At least with the dog I had no control over it, and only heard about it a full day after it happened. I do, of course, blame my ex for being idiotic and unsafe with her. But that’s what exes are for, right? You get to blame 'em for everything!

No new news on the kitties. I suspect I won’t hear anything about them until tomorrow. I’m now trying to decide if I want to go and see 'em before the vet clinic closes tonight. I think I do…

In the past year I’ve dealt with four cat illnesses.

My friend Bob had two of his cats get sick, one with kidney shutdown, the other with diabetes. I gave the diabetic cat her shots when he was gone(she was on insulin), and ran an IV and force fed the one with kidney problems. Princess, the diabetic cat, was put to sleep three months ago. Guinan, the kidney failure cat, was put to sleep last week.

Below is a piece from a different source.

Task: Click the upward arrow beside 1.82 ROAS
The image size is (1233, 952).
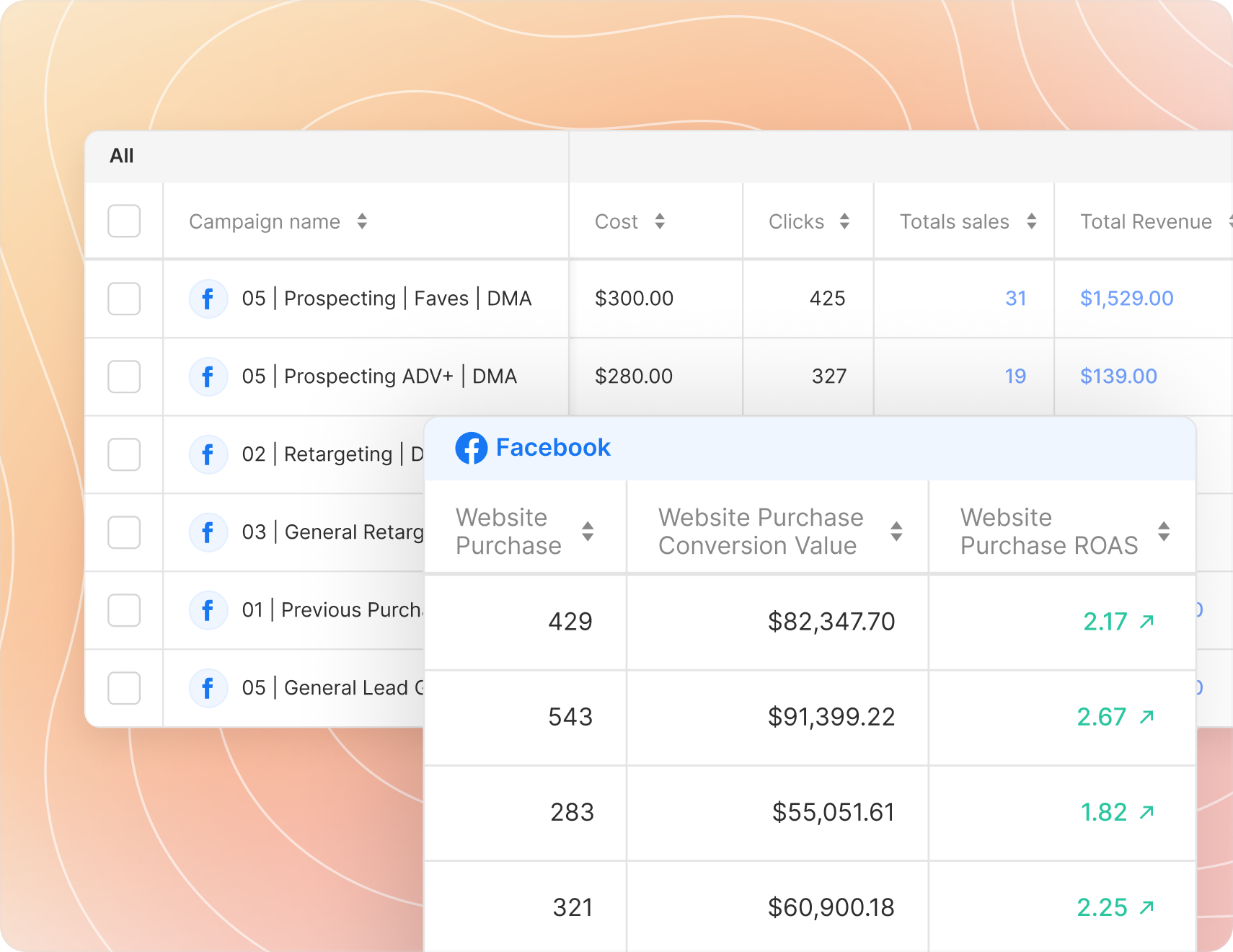Action: [1146, 811]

Jennifer also had a diabetic cat which I cared for when she went on vacation. She was put to sleep last year as well.

Rowan, the himalayan I saved from being destroyed, had a series of infections to be dealt with, and once out of those woods, I had to get her spayed. She’s still healing from that spay.

It was a hard year, but I wouldn’t do any of it differently.

Athena: Do what you can, as long as you feel it is right and in the best interests of your cat. My heart goes out to you.

Give 'em a squeeze from their Auntie DeskMonkey!! :slight_smile: :slight_smile: :slight_smile:

<sigh>

We went over to the vet hospital after work, and when we walked in they told us the doctor was working on Ardy. We waited about 20 minutes, then the doctor came out to talk to us. Seems that Ardy went into respiritory distress about five minutes before we showed up. The vet pulled him through, but his heart actually stopped beating at one point.

The vet was very very nice about things. He explained (again) what had happened to Ardy, and he’s pretty sure he’s been ingesting rat poison on a regular basis for a while. He said he was very, very bad, and had definitely taken a turn for the worse. He reiterated that he’d be happy to do anything we wanted, but if it were his kitty (and he has six of them) he’d let him go. So I bawled, Mr. Athena gave me a big hug, and we decided to just let Ardy out of his misery.

So Ardy’s gone… Teddy’s still in the hospital on an IV, and the vet told me he had at least a 50 percent chance of a complete recovery. Funny - at this point 50 percent sounds absolutely wonderful. I’m planning on drinking enough tonight to put me to sleep and let Mr. Athena take care of me.